Segment Start: Exercise data

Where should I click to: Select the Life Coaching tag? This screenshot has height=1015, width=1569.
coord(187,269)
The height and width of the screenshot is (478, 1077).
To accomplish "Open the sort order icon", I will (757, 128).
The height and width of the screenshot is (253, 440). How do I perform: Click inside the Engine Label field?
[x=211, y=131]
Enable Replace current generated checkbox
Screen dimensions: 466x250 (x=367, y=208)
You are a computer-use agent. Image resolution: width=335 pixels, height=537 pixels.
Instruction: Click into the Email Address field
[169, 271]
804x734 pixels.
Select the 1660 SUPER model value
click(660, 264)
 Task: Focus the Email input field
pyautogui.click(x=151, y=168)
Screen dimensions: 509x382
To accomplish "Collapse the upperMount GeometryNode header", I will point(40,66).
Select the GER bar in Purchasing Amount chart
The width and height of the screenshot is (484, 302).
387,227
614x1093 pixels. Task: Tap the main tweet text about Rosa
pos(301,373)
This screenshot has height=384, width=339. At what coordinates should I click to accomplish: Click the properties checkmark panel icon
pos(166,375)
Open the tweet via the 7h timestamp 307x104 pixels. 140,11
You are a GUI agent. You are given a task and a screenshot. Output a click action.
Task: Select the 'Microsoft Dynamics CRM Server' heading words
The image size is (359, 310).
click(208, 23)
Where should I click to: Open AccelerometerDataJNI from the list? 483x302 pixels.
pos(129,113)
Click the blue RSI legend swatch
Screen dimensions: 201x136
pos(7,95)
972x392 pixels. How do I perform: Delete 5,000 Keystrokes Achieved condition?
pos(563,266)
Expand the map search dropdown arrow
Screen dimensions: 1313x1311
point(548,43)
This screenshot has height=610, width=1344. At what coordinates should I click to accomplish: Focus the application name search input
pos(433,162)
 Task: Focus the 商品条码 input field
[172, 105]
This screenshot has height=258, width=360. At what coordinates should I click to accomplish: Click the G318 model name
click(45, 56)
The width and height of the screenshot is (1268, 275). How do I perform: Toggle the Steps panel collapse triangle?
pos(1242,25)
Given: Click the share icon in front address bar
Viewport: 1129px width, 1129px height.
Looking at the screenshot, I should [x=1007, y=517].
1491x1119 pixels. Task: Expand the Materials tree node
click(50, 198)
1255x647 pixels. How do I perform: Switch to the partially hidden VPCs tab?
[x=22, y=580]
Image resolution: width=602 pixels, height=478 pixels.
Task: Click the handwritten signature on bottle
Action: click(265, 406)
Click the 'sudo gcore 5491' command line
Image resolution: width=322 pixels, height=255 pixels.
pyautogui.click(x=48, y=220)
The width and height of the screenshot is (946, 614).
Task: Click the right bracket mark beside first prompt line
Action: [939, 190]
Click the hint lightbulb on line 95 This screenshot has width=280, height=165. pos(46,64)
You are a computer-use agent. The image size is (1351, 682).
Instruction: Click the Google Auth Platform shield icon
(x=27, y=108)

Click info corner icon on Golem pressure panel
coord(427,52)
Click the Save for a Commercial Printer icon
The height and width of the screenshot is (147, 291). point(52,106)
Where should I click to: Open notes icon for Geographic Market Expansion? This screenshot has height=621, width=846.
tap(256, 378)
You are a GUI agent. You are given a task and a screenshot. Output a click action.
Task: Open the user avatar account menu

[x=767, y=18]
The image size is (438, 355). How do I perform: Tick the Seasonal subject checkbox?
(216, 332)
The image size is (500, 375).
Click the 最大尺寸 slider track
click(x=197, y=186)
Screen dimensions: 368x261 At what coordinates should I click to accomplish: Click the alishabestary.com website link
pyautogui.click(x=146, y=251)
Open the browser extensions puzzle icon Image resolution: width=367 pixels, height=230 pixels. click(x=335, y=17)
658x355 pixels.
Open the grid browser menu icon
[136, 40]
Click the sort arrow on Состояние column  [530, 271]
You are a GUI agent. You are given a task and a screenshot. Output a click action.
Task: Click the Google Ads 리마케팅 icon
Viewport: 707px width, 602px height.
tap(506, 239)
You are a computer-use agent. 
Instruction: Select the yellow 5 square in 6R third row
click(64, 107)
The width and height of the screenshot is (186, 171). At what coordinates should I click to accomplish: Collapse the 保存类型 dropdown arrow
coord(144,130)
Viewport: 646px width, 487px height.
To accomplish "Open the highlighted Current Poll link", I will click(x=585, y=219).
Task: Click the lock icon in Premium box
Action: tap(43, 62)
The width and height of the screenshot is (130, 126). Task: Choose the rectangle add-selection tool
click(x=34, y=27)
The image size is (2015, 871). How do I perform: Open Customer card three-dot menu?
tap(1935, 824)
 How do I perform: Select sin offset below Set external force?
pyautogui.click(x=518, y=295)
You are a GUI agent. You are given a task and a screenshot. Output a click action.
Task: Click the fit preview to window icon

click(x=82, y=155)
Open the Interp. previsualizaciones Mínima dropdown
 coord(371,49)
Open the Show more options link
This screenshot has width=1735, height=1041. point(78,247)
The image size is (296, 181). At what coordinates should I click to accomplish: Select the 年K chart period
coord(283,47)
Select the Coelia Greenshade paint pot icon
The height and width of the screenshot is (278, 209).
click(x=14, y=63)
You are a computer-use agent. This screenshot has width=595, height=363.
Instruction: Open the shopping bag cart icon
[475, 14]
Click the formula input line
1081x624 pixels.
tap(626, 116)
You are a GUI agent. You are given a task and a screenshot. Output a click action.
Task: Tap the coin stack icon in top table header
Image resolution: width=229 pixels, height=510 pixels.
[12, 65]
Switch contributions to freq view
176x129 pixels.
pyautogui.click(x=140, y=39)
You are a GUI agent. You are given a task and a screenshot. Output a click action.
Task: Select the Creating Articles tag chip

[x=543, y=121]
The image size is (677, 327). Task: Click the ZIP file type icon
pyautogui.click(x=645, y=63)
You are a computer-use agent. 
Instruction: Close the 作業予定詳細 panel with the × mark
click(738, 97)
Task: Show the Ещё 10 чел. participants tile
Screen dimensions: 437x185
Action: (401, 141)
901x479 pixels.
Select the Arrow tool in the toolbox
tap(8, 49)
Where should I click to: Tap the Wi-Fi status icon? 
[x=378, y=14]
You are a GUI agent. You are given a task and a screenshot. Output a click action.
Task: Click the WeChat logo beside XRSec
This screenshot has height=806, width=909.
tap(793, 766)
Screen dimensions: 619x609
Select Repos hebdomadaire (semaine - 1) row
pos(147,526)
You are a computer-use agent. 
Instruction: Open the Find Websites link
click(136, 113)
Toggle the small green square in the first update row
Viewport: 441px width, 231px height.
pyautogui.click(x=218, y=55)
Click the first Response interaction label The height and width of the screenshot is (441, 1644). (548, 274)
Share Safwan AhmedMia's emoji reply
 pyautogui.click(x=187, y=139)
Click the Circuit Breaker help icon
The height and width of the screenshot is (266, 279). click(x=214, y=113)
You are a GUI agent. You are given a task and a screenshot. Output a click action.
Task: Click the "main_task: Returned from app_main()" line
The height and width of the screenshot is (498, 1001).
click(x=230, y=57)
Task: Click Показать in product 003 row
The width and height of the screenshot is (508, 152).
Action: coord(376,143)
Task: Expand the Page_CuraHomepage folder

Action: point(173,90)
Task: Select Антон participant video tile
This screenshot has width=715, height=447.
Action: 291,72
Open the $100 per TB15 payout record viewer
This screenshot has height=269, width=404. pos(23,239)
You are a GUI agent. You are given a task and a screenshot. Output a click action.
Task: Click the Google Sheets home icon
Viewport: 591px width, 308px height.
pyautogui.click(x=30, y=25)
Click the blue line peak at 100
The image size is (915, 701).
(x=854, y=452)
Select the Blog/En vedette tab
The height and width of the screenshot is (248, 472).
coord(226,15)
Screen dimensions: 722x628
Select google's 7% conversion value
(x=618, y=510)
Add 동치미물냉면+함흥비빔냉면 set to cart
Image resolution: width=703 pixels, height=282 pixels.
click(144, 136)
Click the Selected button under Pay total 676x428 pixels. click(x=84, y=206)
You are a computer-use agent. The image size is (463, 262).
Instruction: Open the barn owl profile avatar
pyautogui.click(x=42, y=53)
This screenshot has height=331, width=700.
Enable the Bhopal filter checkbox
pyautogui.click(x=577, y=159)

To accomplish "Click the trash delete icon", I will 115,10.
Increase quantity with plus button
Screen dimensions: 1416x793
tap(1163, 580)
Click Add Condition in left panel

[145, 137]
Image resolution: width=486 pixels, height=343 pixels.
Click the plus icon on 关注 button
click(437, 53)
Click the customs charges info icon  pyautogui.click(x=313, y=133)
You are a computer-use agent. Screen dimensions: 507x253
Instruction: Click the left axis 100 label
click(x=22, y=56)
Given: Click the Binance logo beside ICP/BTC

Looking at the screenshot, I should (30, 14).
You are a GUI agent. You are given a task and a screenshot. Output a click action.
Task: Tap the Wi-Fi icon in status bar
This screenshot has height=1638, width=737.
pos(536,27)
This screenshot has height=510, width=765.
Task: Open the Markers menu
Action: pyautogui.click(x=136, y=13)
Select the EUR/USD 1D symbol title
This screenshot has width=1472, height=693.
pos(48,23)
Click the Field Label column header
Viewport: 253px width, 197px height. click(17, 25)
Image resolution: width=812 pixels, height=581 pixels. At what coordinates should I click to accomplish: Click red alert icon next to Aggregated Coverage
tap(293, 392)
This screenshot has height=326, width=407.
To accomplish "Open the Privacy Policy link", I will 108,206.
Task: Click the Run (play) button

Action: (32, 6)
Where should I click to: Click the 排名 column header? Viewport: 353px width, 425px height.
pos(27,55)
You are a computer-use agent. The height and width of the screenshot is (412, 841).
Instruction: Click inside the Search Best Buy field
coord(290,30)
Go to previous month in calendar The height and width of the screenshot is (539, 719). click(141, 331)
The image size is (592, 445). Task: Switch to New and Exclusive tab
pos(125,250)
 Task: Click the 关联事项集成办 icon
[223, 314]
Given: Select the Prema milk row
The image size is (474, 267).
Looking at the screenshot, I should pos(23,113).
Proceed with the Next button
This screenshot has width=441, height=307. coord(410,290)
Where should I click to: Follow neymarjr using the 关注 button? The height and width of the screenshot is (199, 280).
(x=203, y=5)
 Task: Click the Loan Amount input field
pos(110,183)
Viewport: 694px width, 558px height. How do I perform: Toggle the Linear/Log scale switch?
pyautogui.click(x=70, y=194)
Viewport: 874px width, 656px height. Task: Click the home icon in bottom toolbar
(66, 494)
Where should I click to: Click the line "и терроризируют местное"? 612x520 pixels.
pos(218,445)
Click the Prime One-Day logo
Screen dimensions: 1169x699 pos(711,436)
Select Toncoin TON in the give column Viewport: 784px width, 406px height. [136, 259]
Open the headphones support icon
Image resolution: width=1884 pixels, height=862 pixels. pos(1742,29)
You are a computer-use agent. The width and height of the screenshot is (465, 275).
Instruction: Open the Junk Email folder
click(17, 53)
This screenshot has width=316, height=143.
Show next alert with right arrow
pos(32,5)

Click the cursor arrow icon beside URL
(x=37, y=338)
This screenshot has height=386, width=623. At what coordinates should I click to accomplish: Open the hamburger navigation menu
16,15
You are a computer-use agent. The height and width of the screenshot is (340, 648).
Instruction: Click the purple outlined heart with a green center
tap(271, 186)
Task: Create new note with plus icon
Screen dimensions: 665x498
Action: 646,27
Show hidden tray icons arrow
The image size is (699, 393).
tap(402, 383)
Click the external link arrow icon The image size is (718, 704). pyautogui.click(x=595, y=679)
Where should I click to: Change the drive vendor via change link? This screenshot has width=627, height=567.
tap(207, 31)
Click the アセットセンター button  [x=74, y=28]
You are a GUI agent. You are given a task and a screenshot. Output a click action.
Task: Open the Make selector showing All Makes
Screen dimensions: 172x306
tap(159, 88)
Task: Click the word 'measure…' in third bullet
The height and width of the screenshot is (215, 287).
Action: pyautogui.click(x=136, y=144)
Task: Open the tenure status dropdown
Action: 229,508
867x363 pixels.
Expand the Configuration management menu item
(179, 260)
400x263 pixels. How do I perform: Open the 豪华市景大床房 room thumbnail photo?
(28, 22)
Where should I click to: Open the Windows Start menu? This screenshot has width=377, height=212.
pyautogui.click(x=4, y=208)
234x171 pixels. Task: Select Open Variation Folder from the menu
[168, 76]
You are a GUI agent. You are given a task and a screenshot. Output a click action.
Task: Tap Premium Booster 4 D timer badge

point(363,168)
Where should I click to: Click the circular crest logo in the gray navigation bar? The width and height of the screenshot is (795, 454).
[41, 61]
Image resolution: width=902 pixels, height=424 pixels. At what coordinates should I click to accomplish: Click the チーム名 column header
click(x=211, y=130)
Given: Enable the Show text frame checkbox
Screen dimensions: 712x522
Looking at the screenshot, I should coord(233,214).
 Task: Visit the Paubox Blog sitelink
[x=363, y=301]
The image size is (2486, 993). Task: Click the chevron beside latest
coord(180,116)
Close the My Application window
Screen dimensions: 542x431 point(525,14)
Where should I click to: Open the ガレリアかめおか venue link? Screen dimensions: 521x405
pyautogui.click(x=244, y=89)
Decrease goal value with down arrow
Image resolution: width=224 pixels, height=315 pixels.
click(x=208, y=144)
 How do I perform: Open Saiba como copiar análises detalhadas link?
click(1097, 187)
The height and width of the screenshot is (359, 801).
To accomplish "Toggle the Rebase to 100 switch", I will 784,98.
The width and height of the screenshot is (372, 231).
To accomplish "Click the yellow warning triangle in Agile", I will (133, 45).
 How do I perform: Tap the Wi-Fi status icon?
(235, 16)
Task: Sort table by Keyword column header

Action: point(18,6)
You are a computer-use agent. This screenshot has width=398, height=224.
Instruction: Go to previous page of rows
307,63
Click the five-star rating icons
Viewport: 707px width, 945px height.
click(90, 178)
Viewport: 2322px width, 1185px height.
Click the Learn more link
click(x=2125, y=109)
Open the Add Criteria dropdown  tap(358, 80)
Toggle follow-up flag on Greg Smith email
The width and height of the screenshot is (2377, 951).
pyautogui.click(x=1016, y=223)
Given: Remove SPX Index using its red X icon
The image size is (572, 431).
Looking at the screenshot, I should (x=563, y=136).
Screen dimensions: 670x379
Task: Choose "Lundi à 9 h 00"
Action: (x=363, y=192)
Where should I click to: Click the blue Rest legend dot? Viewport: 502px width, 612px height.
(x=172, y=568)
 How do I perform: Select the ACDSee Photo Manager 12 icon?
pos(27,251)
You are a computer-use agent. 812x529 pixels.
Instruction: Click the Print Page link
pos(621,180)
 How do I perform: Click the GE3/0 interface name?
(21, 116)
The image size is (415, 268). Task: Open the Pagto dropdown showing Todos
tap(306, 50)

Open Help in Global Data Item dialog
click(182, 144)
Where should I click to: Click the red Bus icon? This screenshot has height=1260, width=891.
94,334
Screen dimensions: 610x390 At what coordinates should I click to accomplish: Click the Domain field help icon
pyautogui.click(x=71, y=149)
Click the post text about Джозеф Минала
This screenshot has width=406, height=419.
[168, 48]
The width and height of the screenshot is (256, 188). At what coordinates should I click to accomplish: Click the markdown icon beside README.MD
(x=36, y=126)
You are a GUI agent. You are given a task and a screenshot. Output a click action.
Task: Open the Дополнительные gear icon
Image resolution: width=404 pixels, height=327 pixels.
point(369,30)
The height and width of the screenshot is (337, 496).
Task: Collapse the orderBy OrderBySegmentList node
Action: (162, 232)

Segment End: Exercise data

> _Your assignment_
Among the entries above, copy exactly only the lines starting with the one containing "The width and height of the screenshot is (508, 152)." and going through the one containing "Task: Tap the Wi-Fi icon in status bar", both ends included.

> _Output of the task_
The width and height of the screenshot is (508, 152).
Action: coord(376,143)
Task: Expand the Page_CuraHomepage folder

Action: point(173,90)
Task: Select Антон participant video tile
This screenshot has width=715, height=447.
Action: 291,72
Open the $100 per TB15 payout record viewer
This screenshot has height=269, width=404. pos(23,239)
You are a GUI agent. You are given a task and a screenshot. Output a click action.
Task: Click the Google Sheets home icon
Viewport: 591px width, 308px height.
pyautogui.click(x=30, y=25)
Click the blue line peak at 100
The image size is (915, 701).
(x=854, y=452)
Select the Blog/En vedette tab
The height and width of the screenshot is (248, 472).
coord(226,15)
Screen dimensions: 722x628
Select google's 7% conversion value
(x=618, y=510)
Add 동치미물냉면+함흥비빔냉면 set to cart
Image resolution: width=703 pixels, height=282 pixels.
click(144, 136)
Click the Selected button under Pay total 676x428 pixels. click(x=84, y=206)
You are a computer-use agent. The image size is (463, 262).
Instruction: Open the barn owl profile avatar
pyautogui.click(x=42, y=53)
This screenshot has height=331, width=700.
Enable the Bhopal filter checkbox
pyautogui.click(x=577, y=159)

To accomplish "Click the trash delete icon", I will 115,10.
Increase quantity with plus button
Screen dimensions: 1416x793
tap(1163, 580)
Click Add Condition in left panel

[145, 137]
Image resolution: width=486 pixels, height=343 pixels.
Click the plus icon on 关注 button
click(437, 53)
Click the customs charges info icon  pyautogui.click(x=313, y=133)
You are a computer-use agent. Screen dimensions: 507x253
Instruction: Click the left axis 100 label
click(x=22, y=56)
Given: Click the Binance logo beside ICP/BTC

Looking at the screenshot, I should (30, 14).
You are a GUI agent. You are given a task and a screenshot. Output a click action.
Task: Tap the Wi-Fi icon in status bar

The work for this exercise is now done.